■ **RECORDED DATA**
○ ○ ○
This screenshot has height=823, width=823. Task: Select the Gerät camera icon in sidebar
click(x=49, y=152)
○ ○ ○
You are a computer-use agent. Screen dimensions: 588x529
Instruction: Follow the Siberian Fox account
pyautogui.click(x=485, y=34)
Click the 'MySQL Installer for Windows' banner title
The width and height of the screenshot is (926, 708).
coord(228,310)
○ ○ ○
■ **TASK DESCRIPTION**
Quote the part that opens with the line containing "You are a computer-use" and closes with the line containing "coord(228,310)", both of those lines included.

■ **FINAL ANSWER**
You are a computer-use agent. Screen dimensions: 588x529
Instruction: Follow the Siberian Fox account
pyautogui.click(x=485, y=34)
Click the 'MySQL Installer for Windows' banner title
The width and height of the screenshot is (926, 708).
coord(228,310)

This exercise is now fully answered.